Si la crise venait des États-Unis, est-ce que le protectionnisme nous aurait protégé? Les secteurs touchés sont ceux des exportations, si on exportait pas et qu’on produisait tout pour ici, il n’y aurait pas de conséquences à cette crise américaine.

Trève de plaisanteries

Étrangement, on dit que la crise est causée par une surutilisation du crédit et donc comme solution… l’endettement de l’état… comme si c’était une structure étrangère à la population, comme si l’endettement étatique n’influençait pas la population… En fait si on doit augmenter les impôts ou réduire les services pour payer la dette, c’est la population qui en fait les frais.. on est pas plus avancé right?

En fait le crédit facile a fait en sorte que des projets qui ne font pas l’objet d’une réelle demande ont été commencé et les signaux du mécanisme de marché ont été faussé. Dans une économie libre, les banques émettent un crédit en fonction des liquidités qu’elles possèdent (qui elle-même proviennent de l’épargne des particuliers). De cette façon, un grand stock de liquidité leur permet d’avoir des intérêts faibles et l’inverse d’augmenter les taux d’intérêt pour rendre l’épargne plus attrayante et le crédit plus risqué.

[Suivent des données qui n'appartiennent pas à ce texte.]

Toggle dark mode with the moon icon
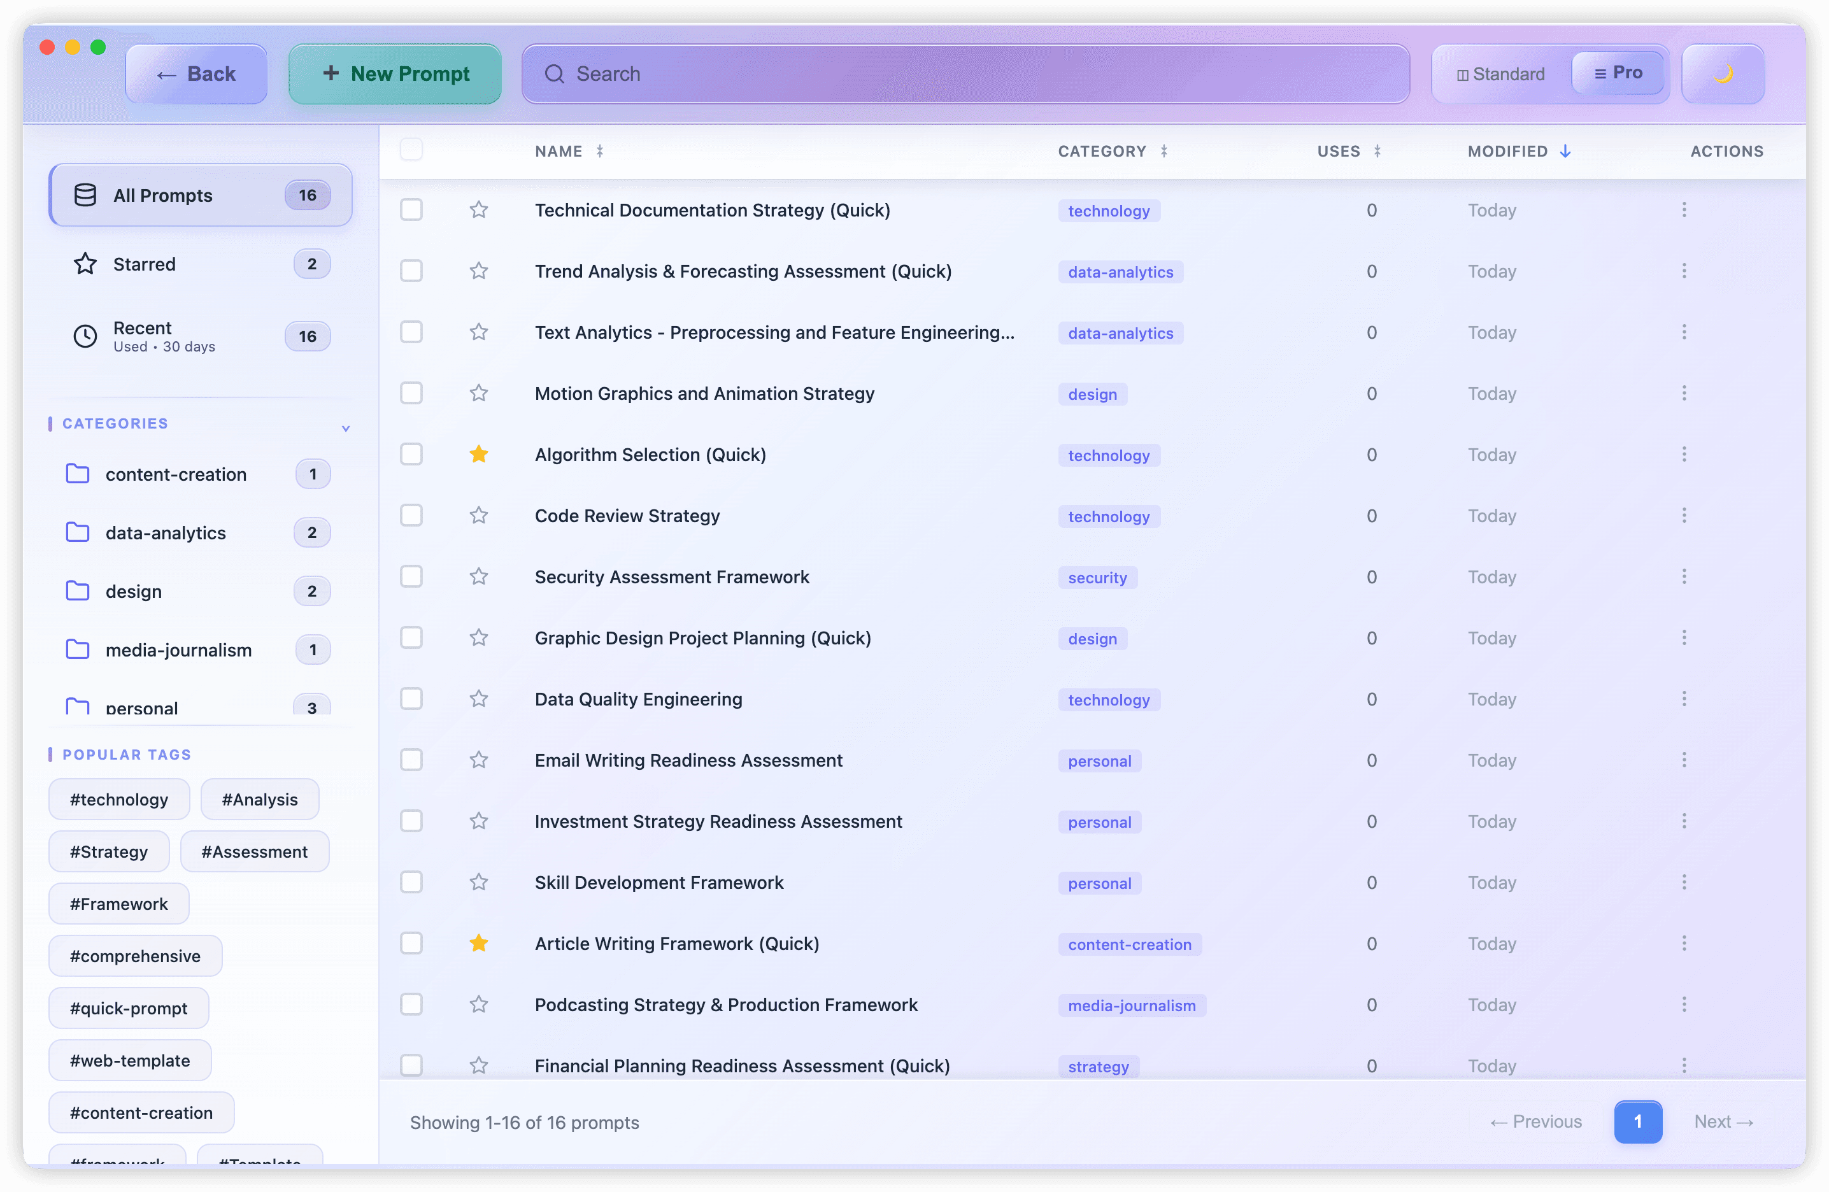The width and height of the screenshot is (1829, 1192). pyautogui.click(x=1723, y=73)
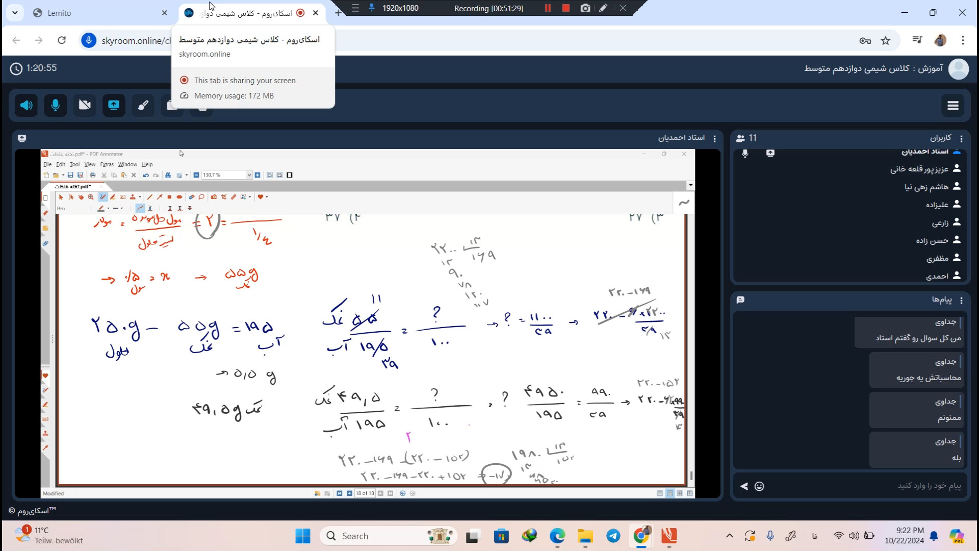The height and width of the screenshot is (551, 979).
Task: Reload the skyroom page
Action: 62,40
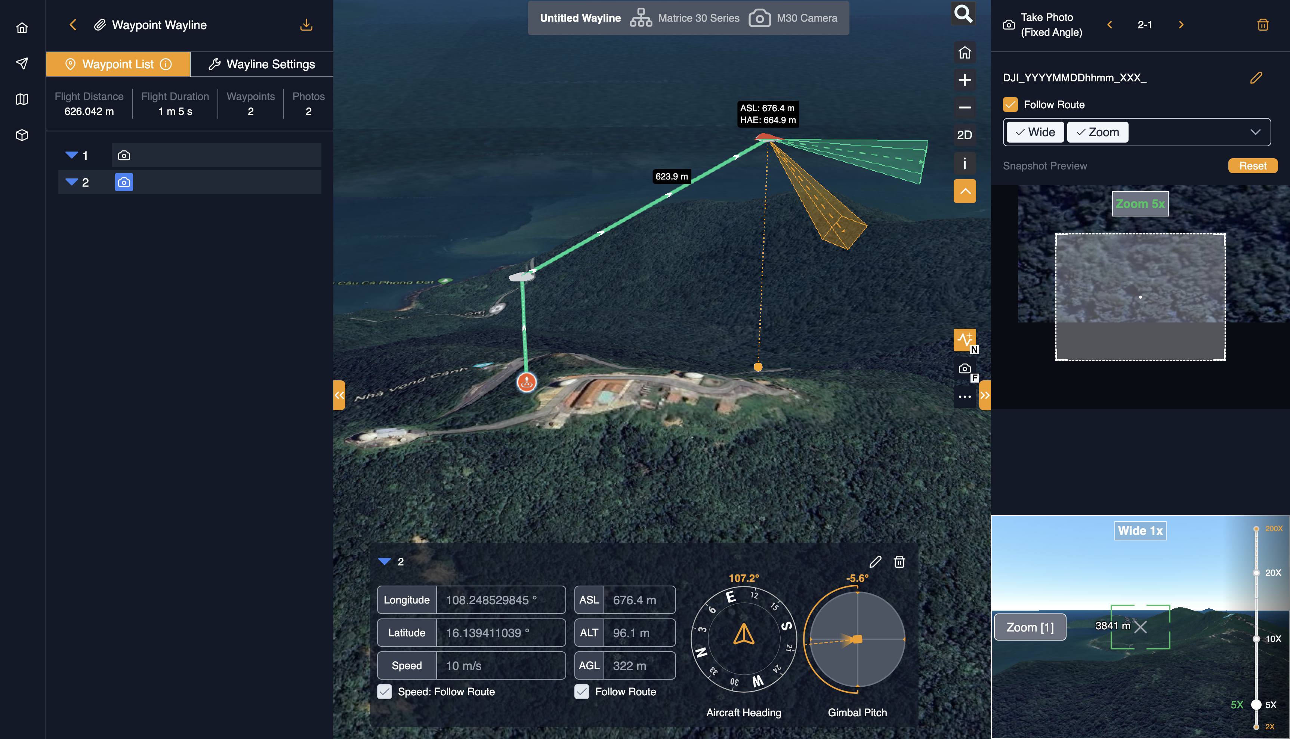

De ce fait, lorsque les taux sont haut (variable d’une banque à l’autre selon sa santé financière)(par exemple Desjardin qui manque de liquidité augmente ses taux et attire les épargnants qui les feront baisser et RBC qui en a beaucoup les baisse pour attirer le crédit ce qui les fera remonter)(et les taux finissent par se ressembler beaucoup, comme les prix de différents produits semblables d’un magasin à l’autre), les projets qui sont réellement rentables sont quand même en fonction tandis que les plus risqués attendent une baisse des taux. C’est ce qu’on appelle l’ordre spontané : personne le dirige mais les intérêts de chacun et les signaux envoyé par ceux ci coordonnent un ordre, de la même façon que personne ne coordonne les écosystème mais ils s’équilibrent par leur propre nature. En fait l’économie est un système aussi qui obéit aux mêmes loi que les autre système, la tendance vers la stabilité.

Si par une manipulation de l’état on réduit les taux alors que les liquidités sont rares, ont fausse les signaux : on décourage l’épargne, encourage le crédit facile dans des secteurs non-profitables qui ne reflètent pas la santé économique des ménages (et donc la demande pour ce produit en particulier) et il se crée des bulles (immobilières par exemple) qui éclatent éventuellement. Pour corriger le problème l’état augmente les dépenses, crée de l’argent, s’endette et augmente du même coup l’inflation, ce qui détruit à nouveau l’épargne et encourage la consommation et nous plonge dans le même problème. C’est une fuite en avant

Kevin, vous m’avez fait comprendre la crise actuelle, mieux que tout ce que j’ai lu jusqu’à maintenant. Comme la forêt, l’économie vascillante va se regénérer. Combien de temps? Dieu seul le sait.

Quel est le pays qui a connu l’âge d’or, l’Eldorado du capitalisme débridé, source de bonheur incommensurable pour l’Humanité qu’évoquent avec la nostalgie des croyants trompés, tous ces apôtres de l’égoïsme libertarienne?

J’ai plus confiance dans l’astrologie chinoise que dans leurs chinoiseries qui ne sont jamais advenues.

Le Veau d’Or du système perdu, non-appliqué et non-applicable.

L’étoile Sirius des Raël du paradis financier collectif.

Madoff a remplacé Marx.

Quel progrès!!!!

«Le crime de Madoff est bien pale en comparaison de celui des gouvernements.»

Ben oui, ben oui, ben oui…(baillements)

Té tu content, là?

Gagnon n’a qu’à se venger en s’abstenant de voter comme d’habitude et à profiter des gouvernements sans payer d’impôts.

C’est magnifique d’être entretenu.

« Le crime de Madoff est bien pale en comparaison de celui des gouvernements. » (Gagnon)

Il y a des milliers de Madoff aux états.

Vu qu’ils sont plusieurs, des milliers, et répandus, donc dilués, ils paraissent pâle en effet.

Vois tu sa prends du CQFD pour s’en apercevoir ce qui n’est ton fort.